--- START ---

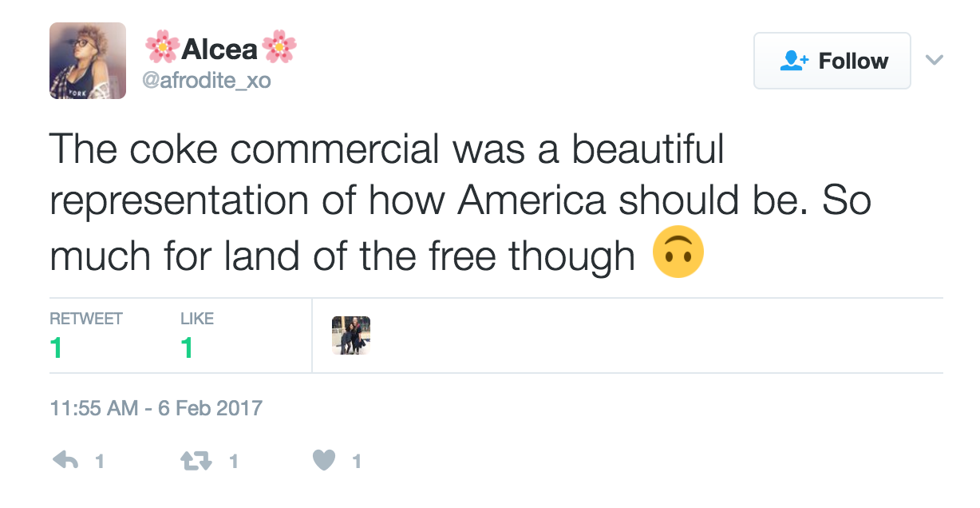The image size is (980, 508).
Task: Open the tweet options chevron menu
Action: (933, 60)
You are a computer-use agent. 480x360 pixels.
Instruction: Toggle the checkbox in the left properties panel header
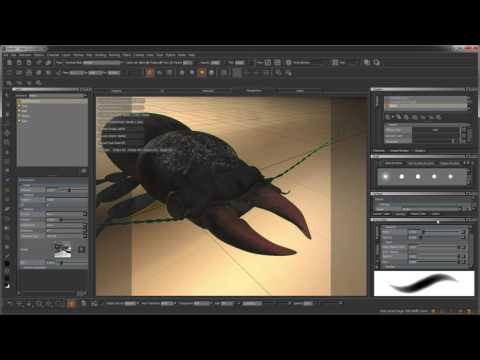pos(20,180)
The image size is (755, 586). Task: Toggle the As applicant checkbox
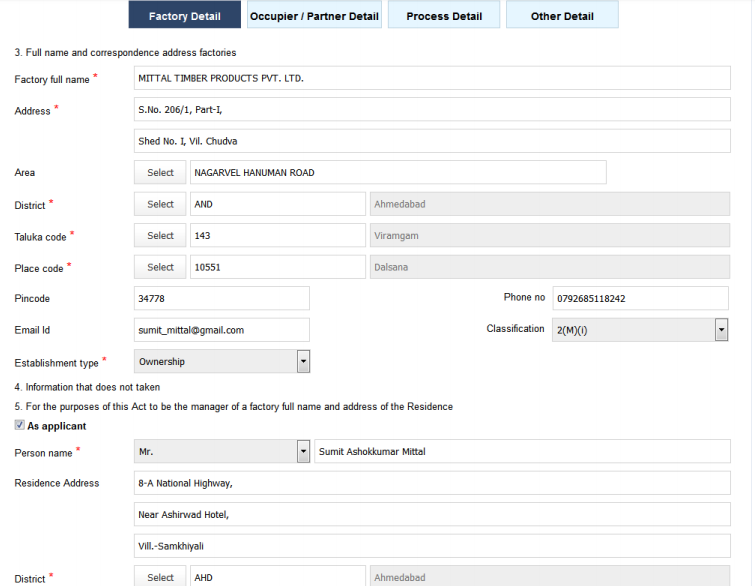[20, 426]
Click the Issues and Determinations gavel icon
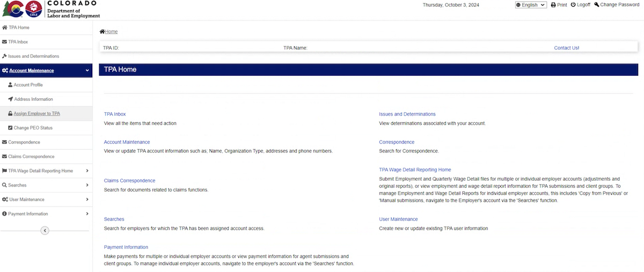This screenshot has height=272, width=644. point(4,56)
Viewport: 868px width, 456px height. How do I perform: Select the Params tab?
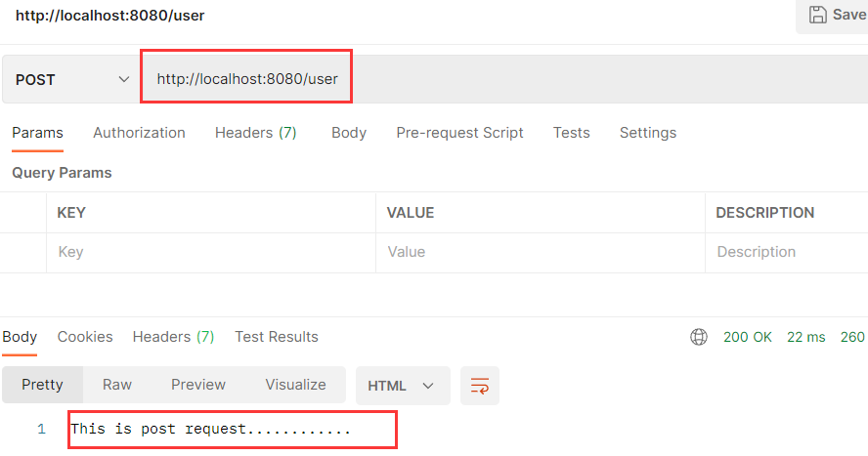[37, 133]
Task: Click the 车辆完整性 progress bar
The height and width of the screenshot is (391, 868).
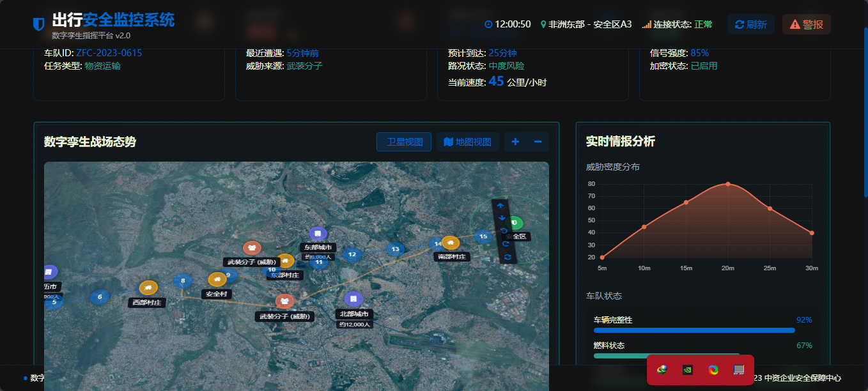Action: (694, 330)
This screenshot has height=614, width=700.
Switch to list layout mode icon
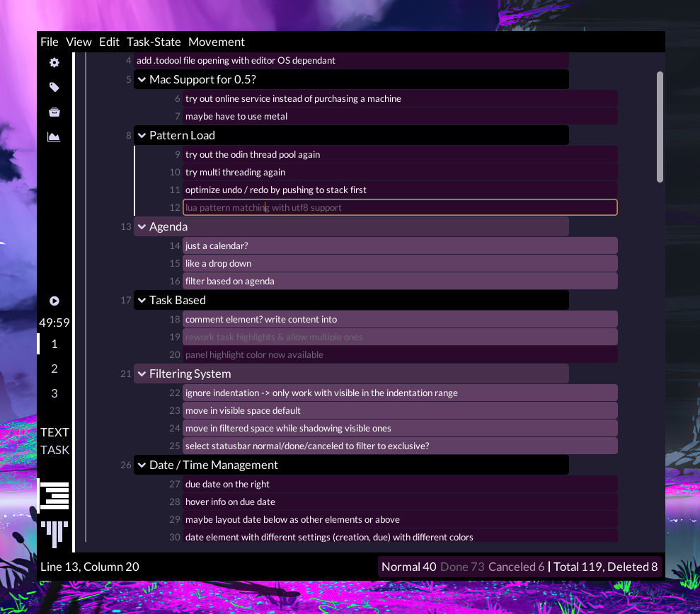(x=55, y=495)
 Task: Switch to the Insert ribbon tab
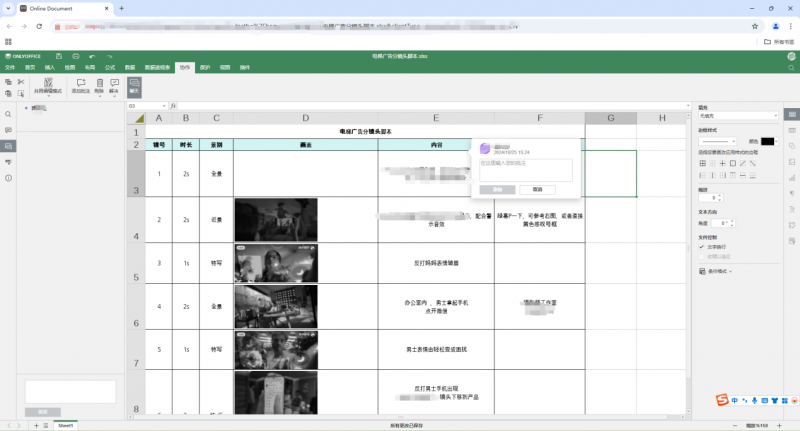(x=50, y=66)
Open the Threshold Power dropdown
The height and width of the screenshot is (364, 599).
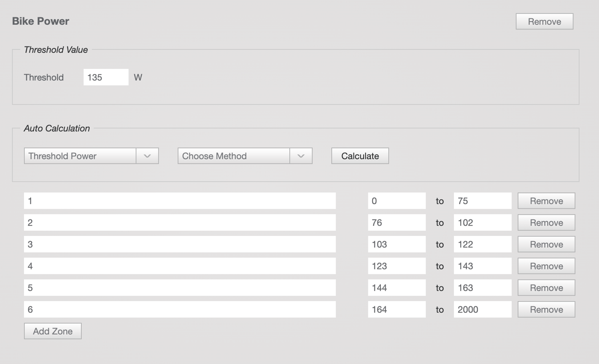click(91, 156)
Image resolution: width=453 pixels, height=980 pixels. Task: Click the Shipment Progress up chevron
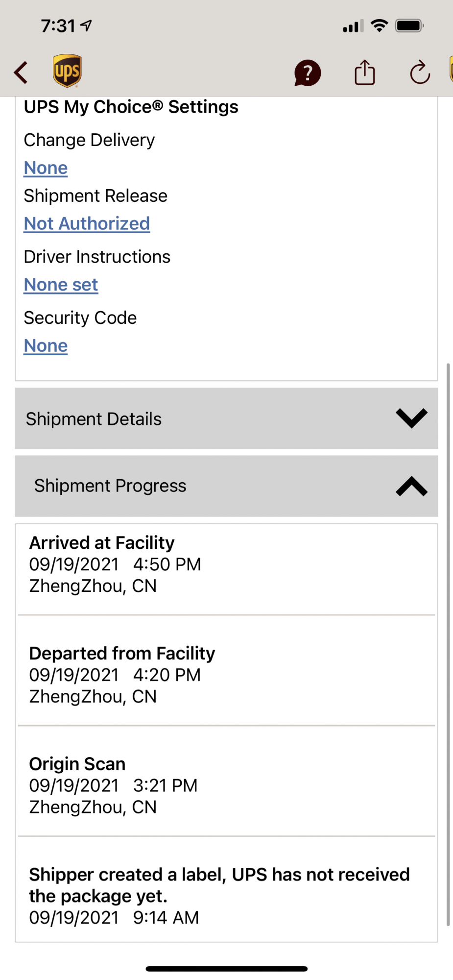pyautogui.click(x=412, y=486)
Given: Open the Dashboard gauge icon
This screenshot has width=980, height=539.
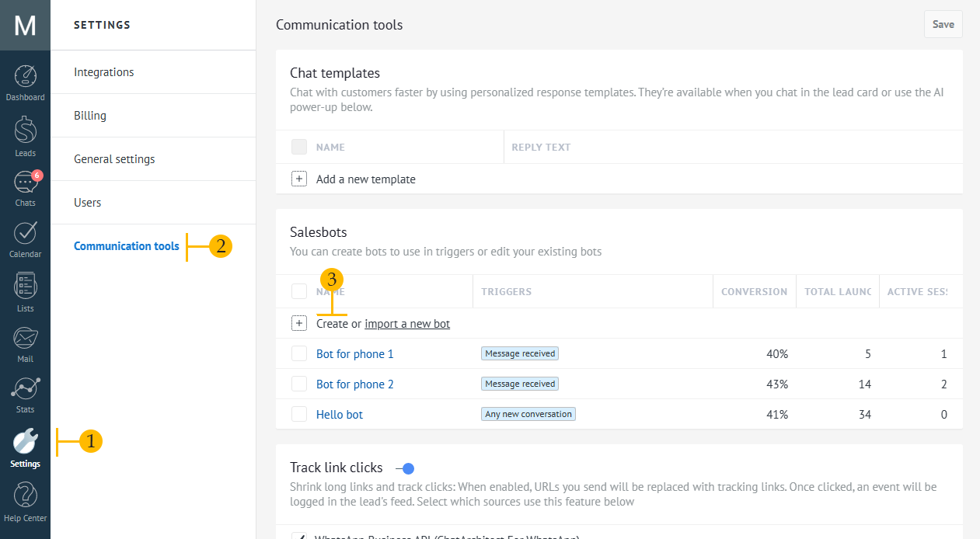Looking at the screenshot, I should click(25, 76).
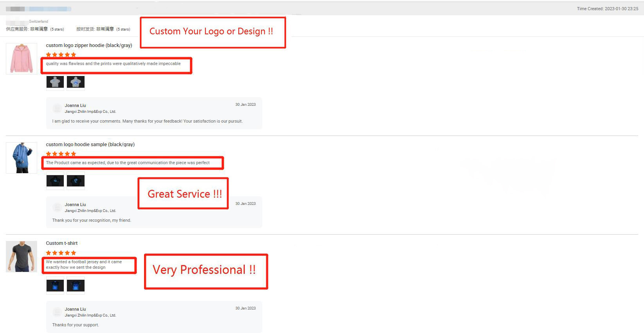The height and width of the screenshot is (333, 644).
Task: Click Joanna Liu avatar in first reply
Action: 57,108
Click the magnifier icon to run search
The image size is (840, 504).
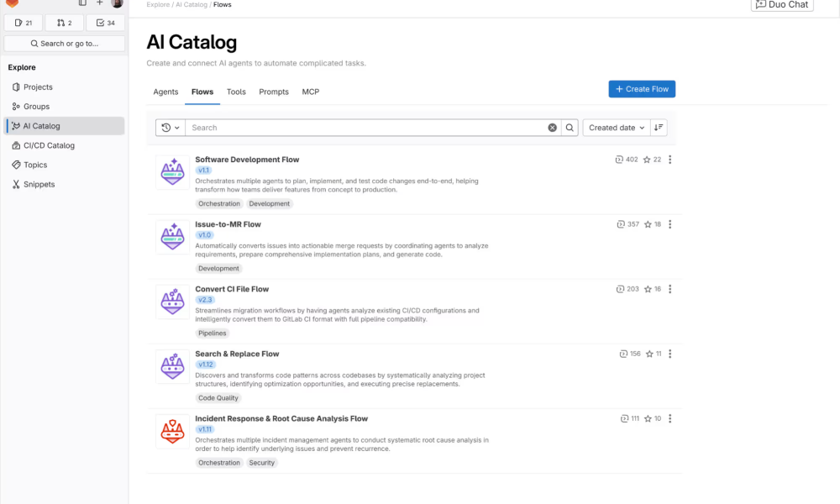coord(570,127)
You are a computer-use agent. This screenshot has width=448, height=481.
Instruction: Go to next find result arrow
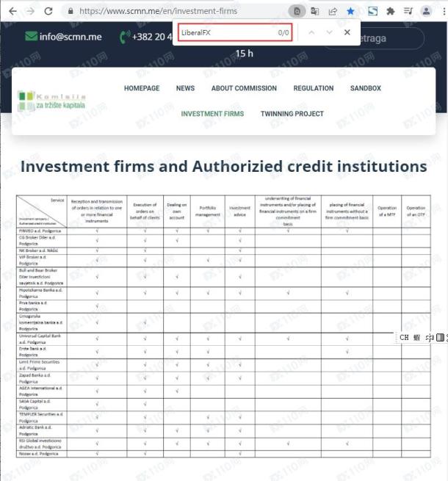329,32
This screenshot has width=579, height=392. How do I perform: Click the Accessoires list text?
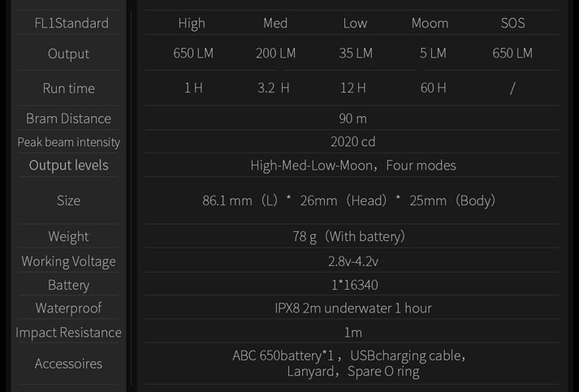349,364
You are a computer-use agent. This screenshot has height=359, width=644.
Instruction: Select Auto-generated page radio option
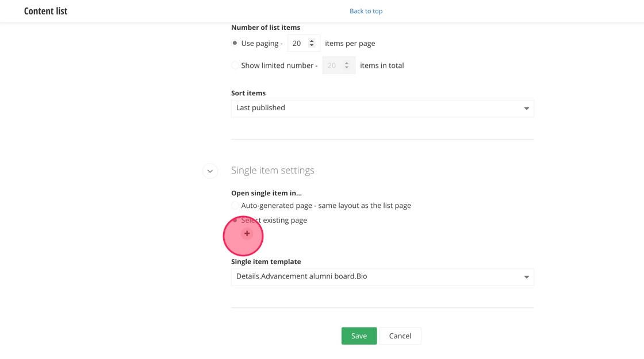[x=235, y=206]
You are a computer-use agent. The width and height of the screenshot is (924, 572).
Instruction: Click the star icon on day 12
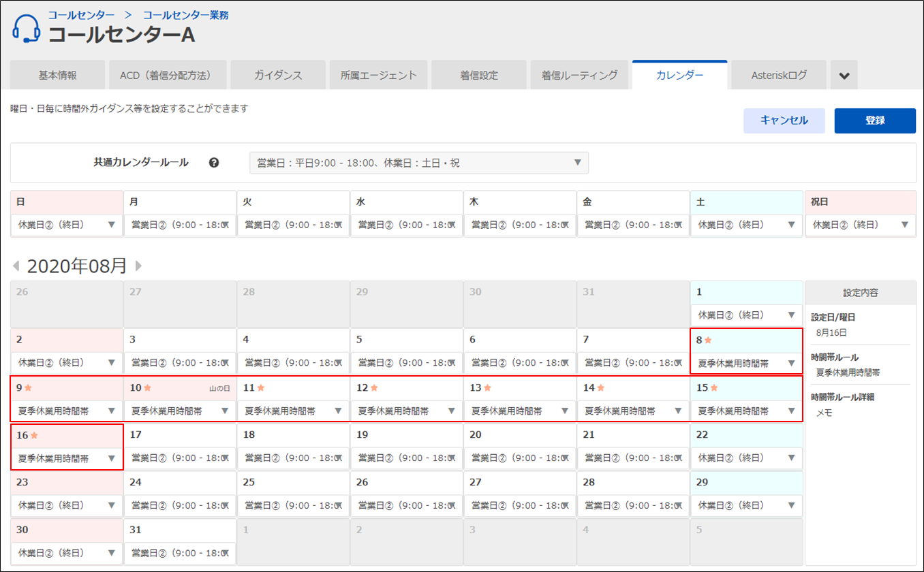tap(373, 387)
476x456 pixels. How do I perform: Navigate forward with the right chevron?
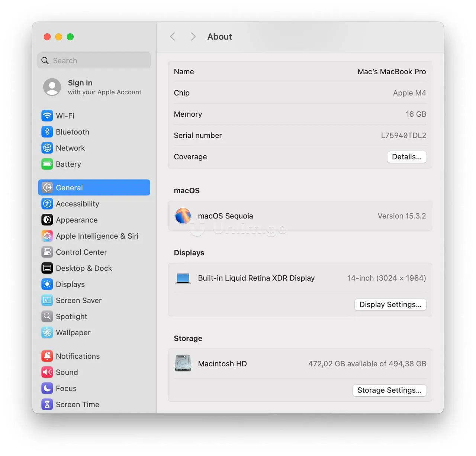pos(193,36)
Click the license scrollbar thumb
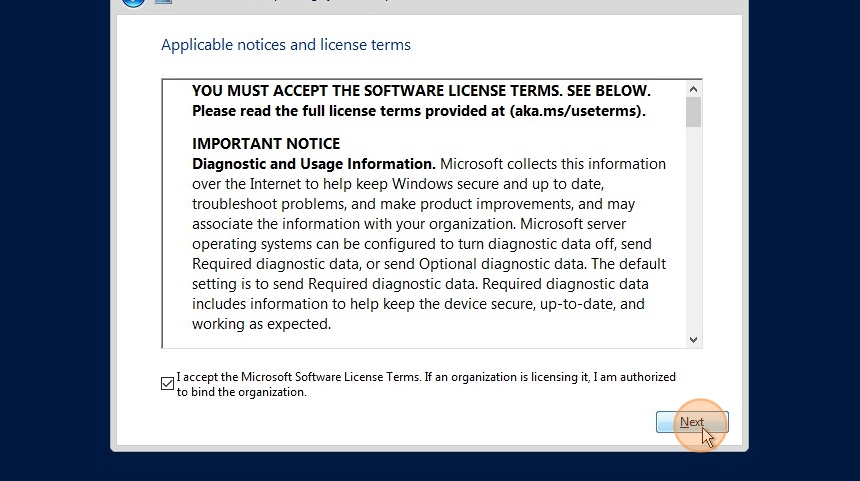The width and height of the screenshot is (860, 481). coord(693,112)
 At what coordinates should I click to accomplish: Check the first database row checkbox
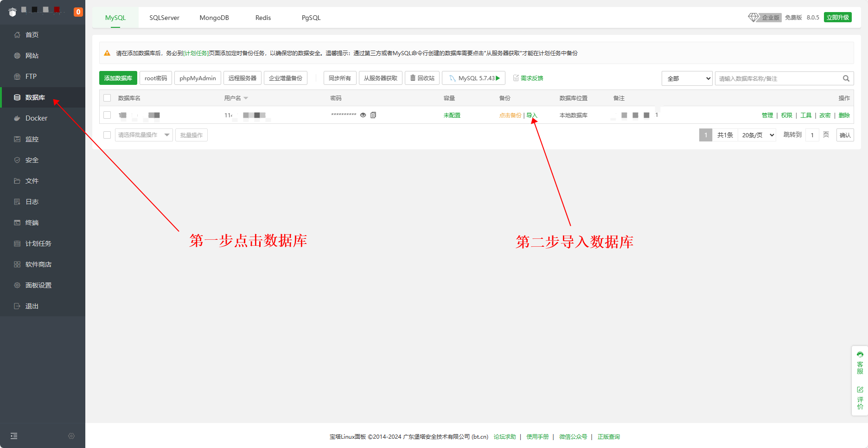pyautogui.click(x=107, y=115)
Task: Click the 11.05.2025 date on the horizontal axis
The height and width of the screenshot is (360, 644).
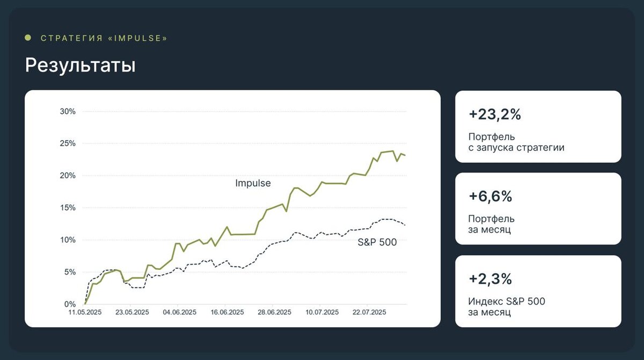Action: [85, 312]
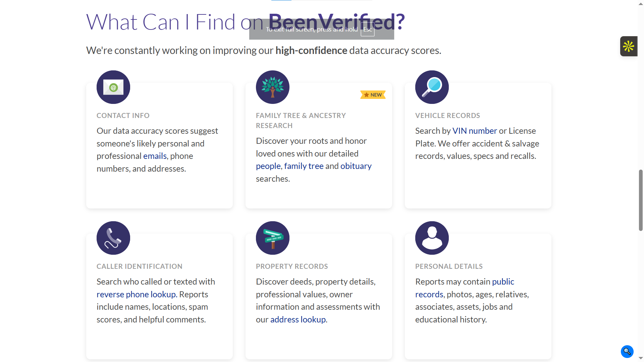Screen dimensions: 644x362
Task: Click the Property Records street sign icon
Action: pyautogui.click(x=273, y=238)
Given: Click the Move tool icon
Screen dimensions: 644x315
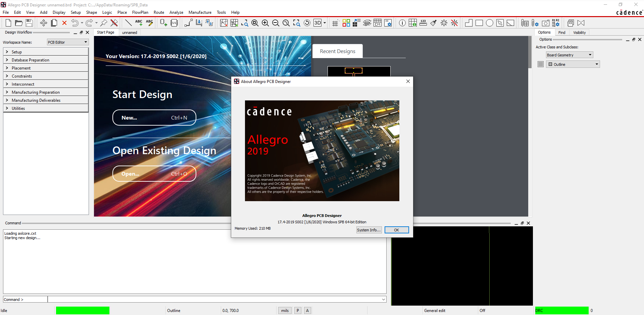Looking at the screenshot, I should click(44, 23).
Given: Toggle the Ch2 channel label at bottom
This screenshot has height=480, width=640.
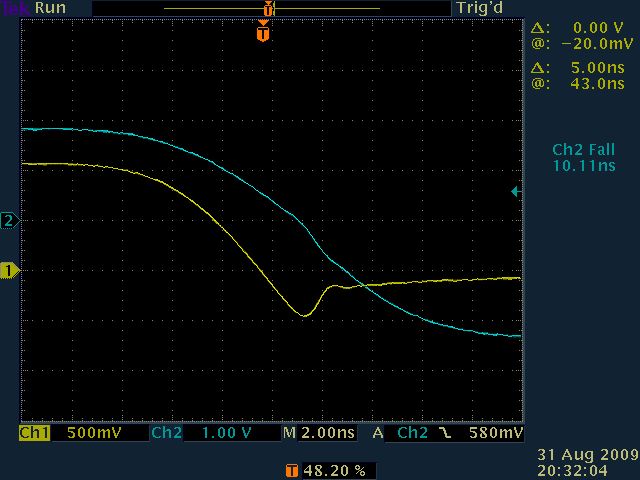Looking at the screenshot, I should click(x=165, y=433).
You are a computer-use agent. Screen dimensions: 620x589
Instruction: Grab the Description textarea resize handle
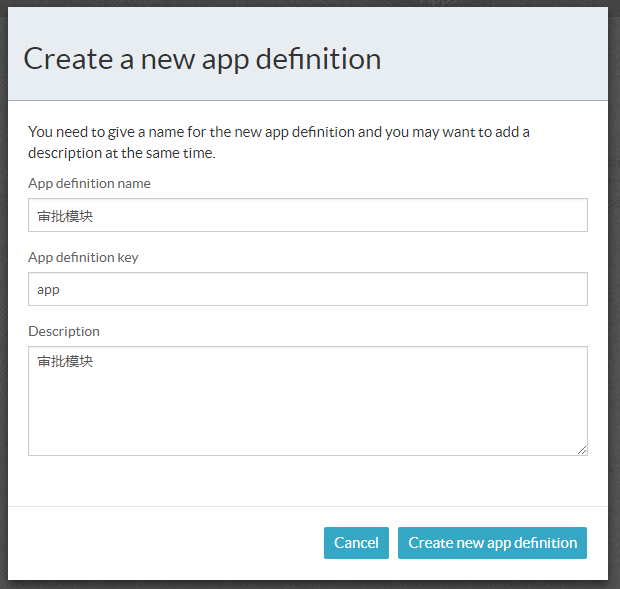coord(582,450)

--- END ---

* EXERCISE INSTRUCTIONS:
Lines containing the word "agent" must be found in the data above and copied.

* ANSWER FOR THIS EXERCISE:
You are a computer-use agent. 480x360 pixels.
You are a computer-use agent. This screenshot has width=448, height=481.
You are a computer-use agent. This screenshot has height=359, width=644.
You are a computer-use agent. The width and height of the screenshot is (924, 572).
You are a computer-use agent. Screen dimensions: 620x589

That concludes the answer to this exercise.